What role does your family play in your art?
The encouragement of my family is what has allowed me to make the transition from weekend hobbyist to working full-time in the Urban Puppy studio. In addition, they help in a more tangible way during busy times, often turning our family room into a packaging and shipping assembly line.
Aside from my two adult kids and my lovely husband David, I find lots of inspiration in our "furkids" who, on any given day, are either sprawled out on beds in my studio while I work, or are creating a "situation" in another area of the house. We have two cats, Daisy and Mudge, and our dog Rico, whose smiling face you see in my shop. They are all former animal shelter inmates and the inspiration for my more humorous pet tags.

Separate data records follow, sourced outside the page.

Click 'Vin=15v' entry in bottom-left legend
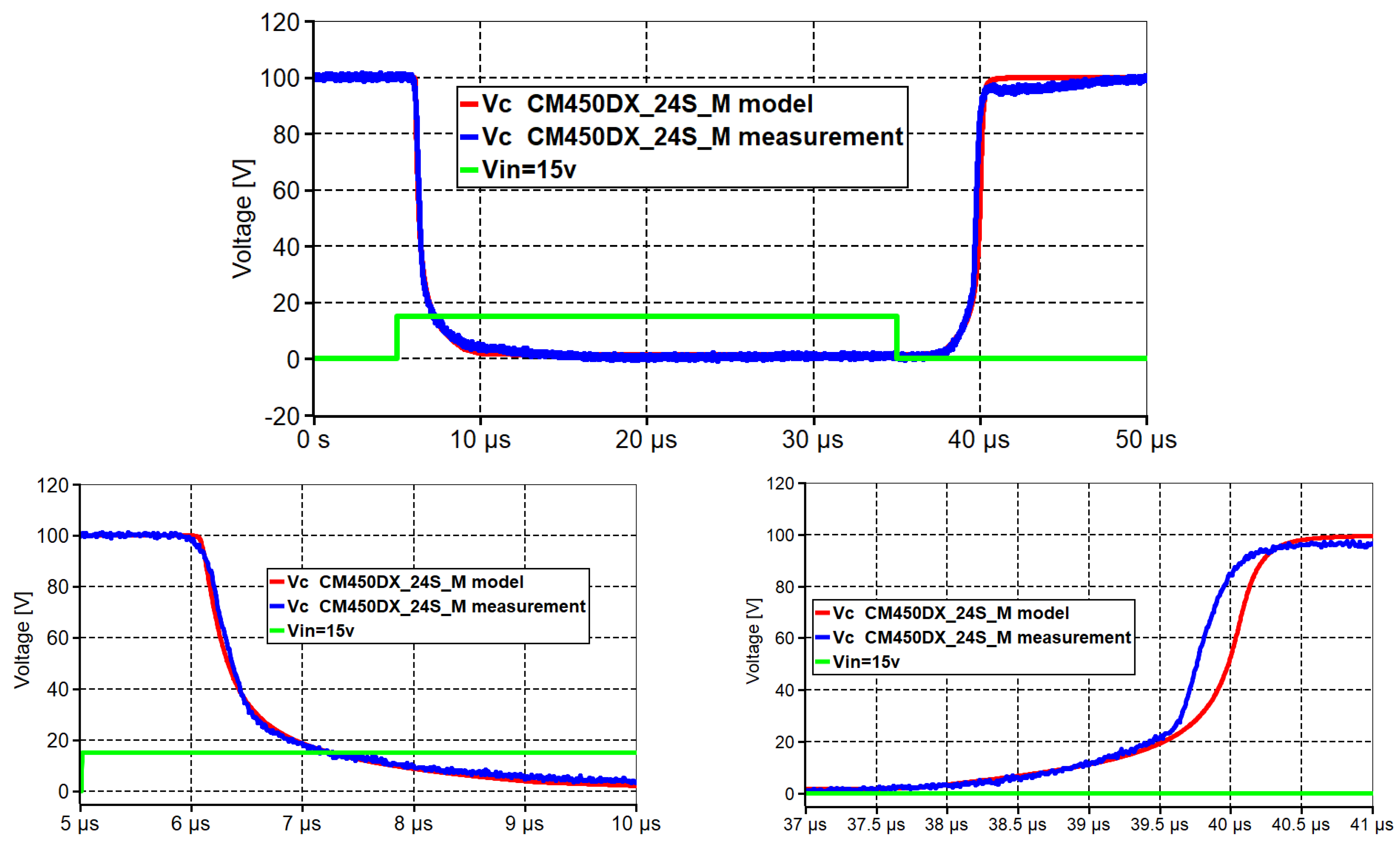 coord(321,631)
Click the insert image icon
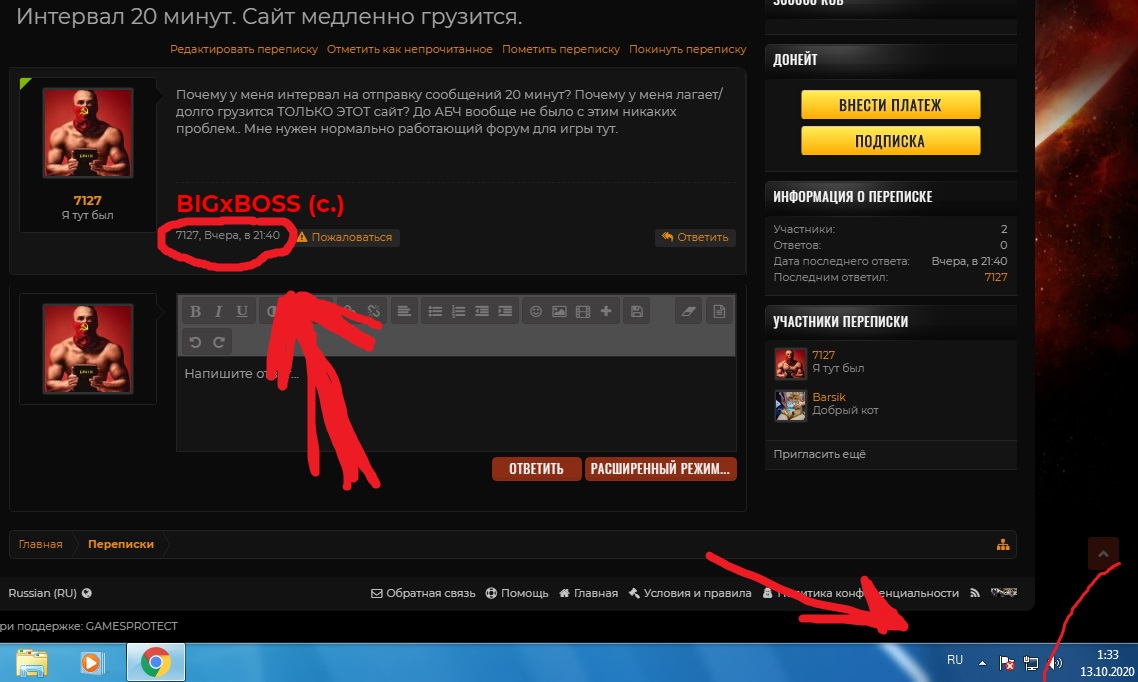This screenshot has width=1138, height=682. [559, 312]
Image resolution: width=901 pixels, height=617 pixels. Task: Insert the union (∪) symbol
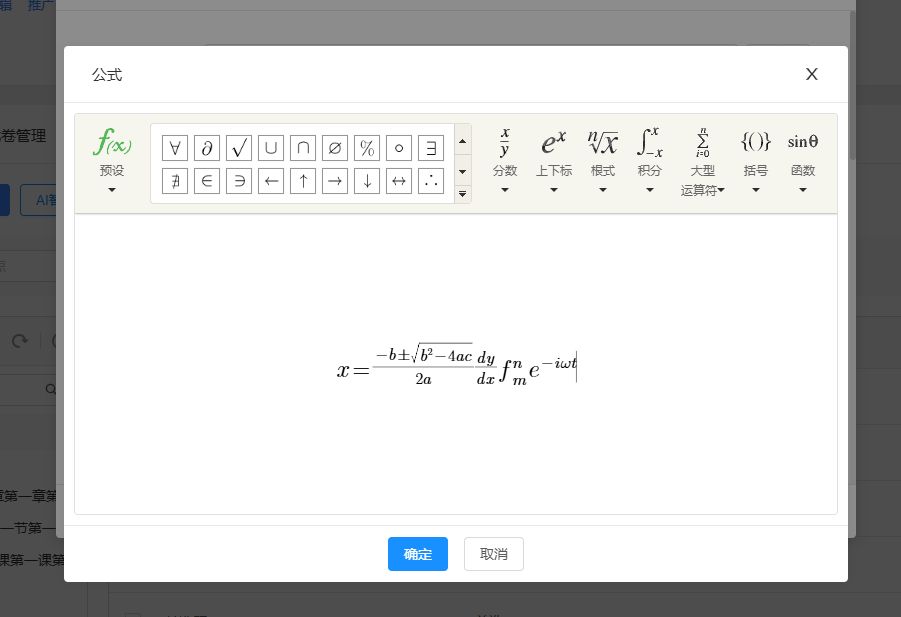click(x=271, y=148)
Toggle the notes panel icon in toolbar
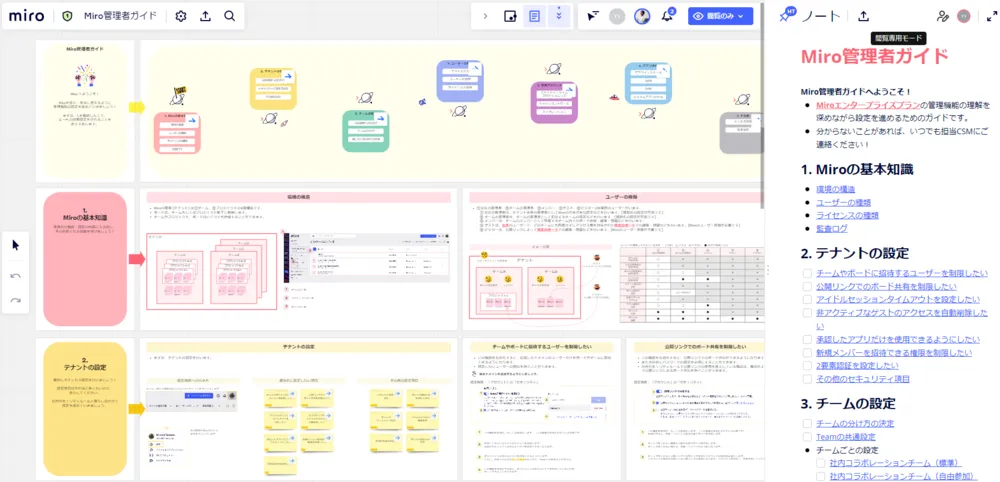1000x482 pixels. 535,16
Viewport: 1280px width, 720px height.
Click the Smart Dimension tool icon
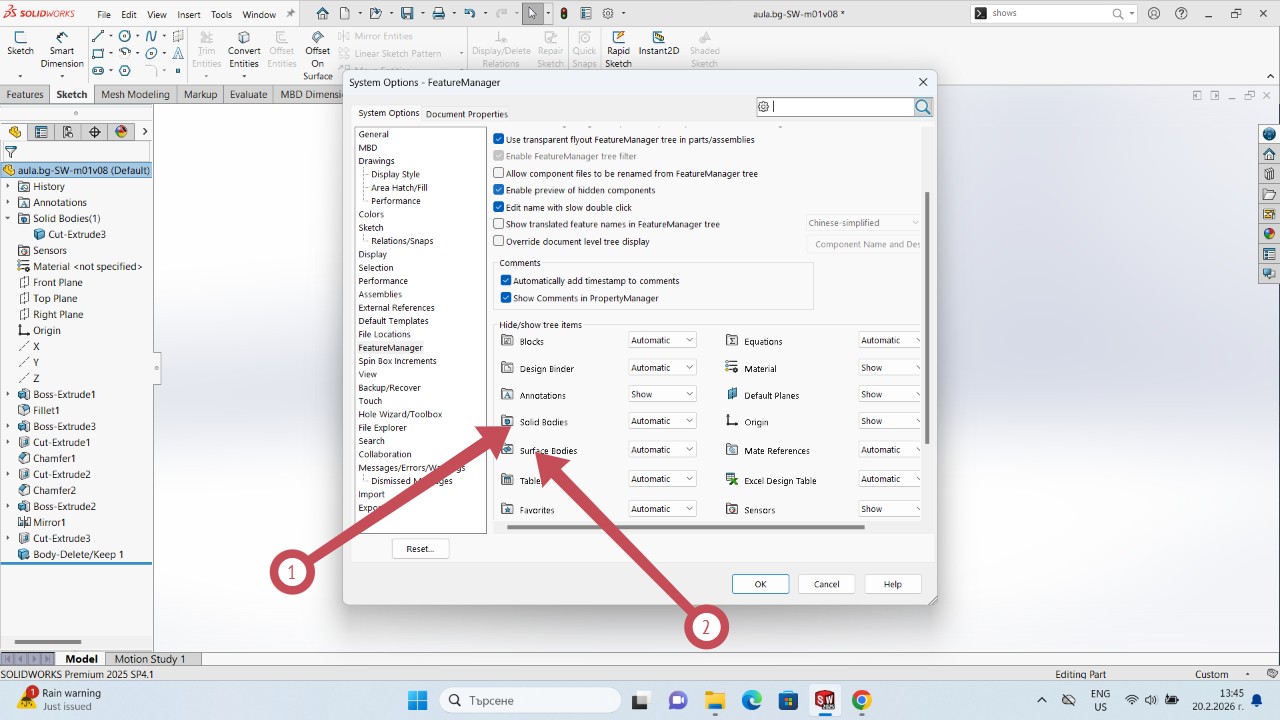(62, 38)
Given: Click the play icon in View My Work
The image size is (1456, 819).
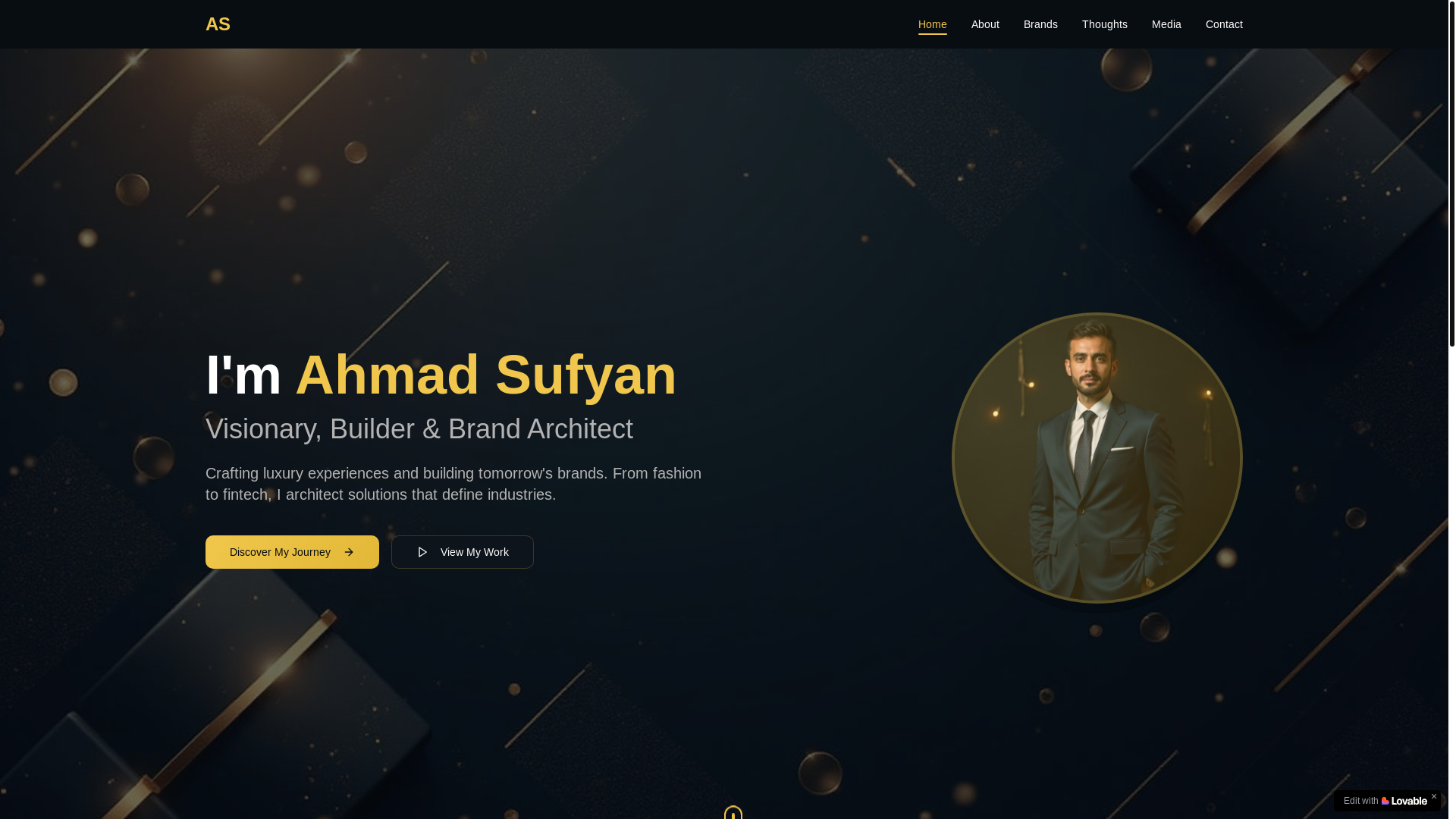Looking at the screenshot, I should pyautogui.click(x=422, y=552).
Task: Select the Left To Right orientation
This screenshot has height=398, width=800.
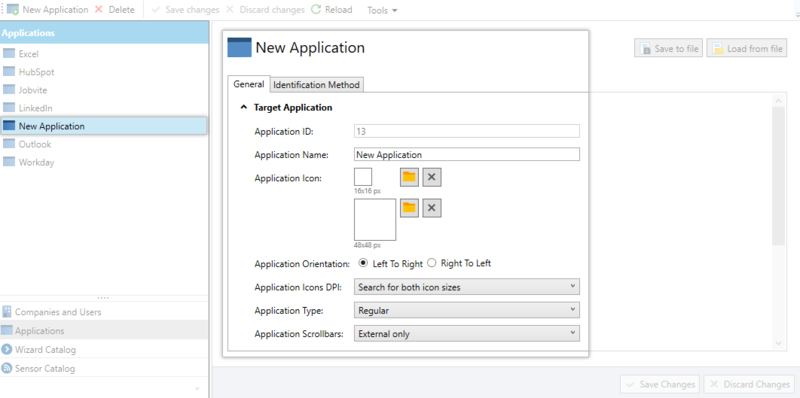Action: [363, 263]
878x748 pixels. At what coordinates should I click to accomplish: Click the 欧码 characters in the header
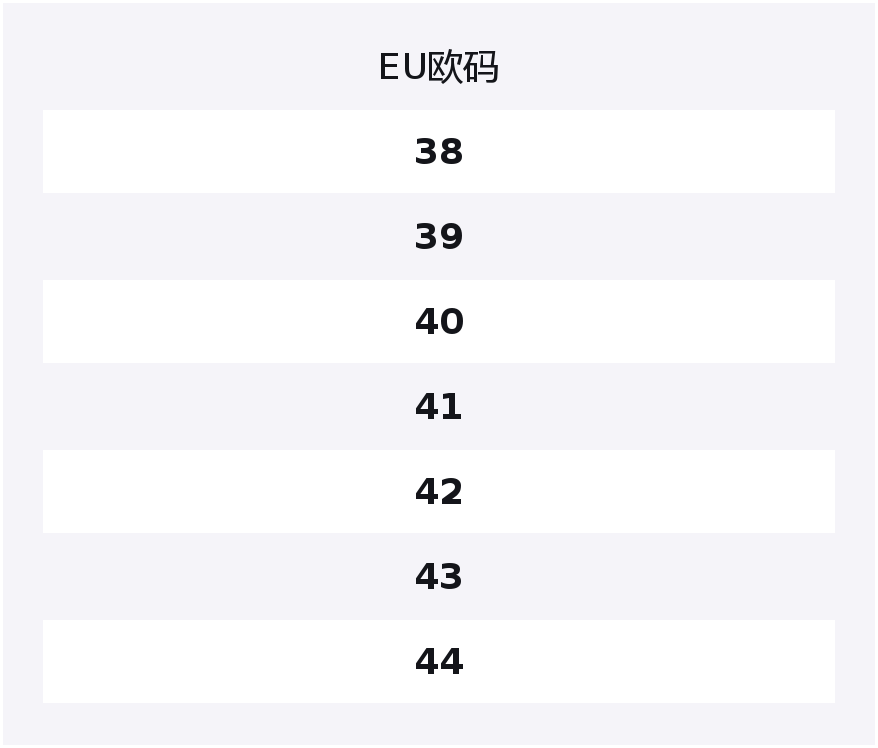tap(463, 67)
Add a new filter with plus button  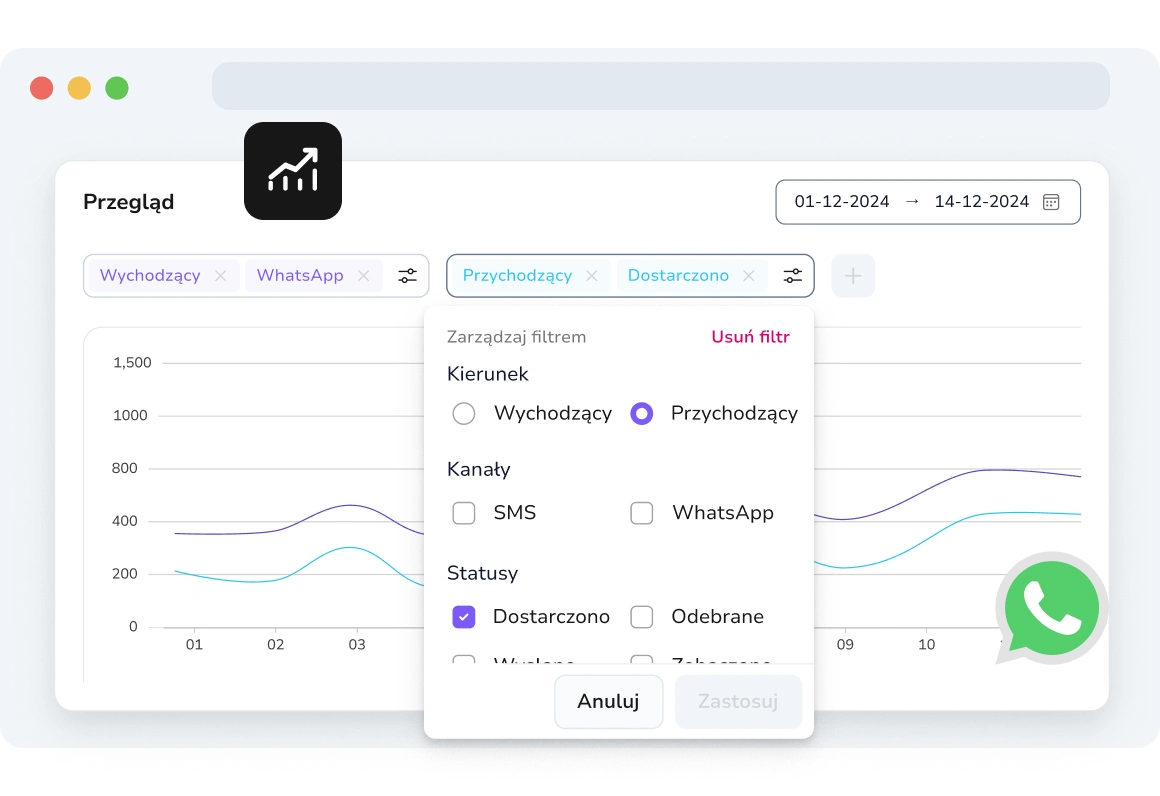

Where did you learn your medium?
In high school I felt at home in the art classroom. From the beginning I had a wonderful art teacher who understood why the art room was a place of sanctuary for certain kids, and she encouraged her students to spend more than just classroom time there. A consistent group of us came in early before school in the morning and returned after school had let out. She let us take our learning as far as we desired, and in my case, silver and other metals were my passion. I found a sense of community in that classroom, made some longtime friends, and also learned a great deal about metals and their behavior.
What is the best piece of advice you can give other artists?
Believe in yourself. There are a lot of talented folks out there who are hesitant when it comes to selling their work. Here's how I look at it: If you wake up in the morning looking forward to getting your hands dirty creating something, go for it. Even if you're not sure where you're going with it, don't be afraid to get in and get started. You might not end up where you had originally thought you would, but the path you choose and the direction you take while you're on it is completely up to you. And the best part of this journey is that if you're passionate about creating it, someone out there will be passionate about owning it.
Why do you think that buying and selling handmade products benefits society?
I believe that the real benefit of buying a handmade product is that each and every item is unique. When you purchase something handmade, you will receive something that can never be reproduced exactly. That piece of metal, painting, woven piece or glass object is truly one of a kind.
And to the artist, it's very personal: each handmade item is a little piece of themselves that is created individually, and then sent off to be enjoyed by someone else. After all this time it still surprises me that something I've created with my hands can cause such a positive reaction in the person who receives it. In the big picture, this might be a small benefit, but to the artist and to that customer, it's huge.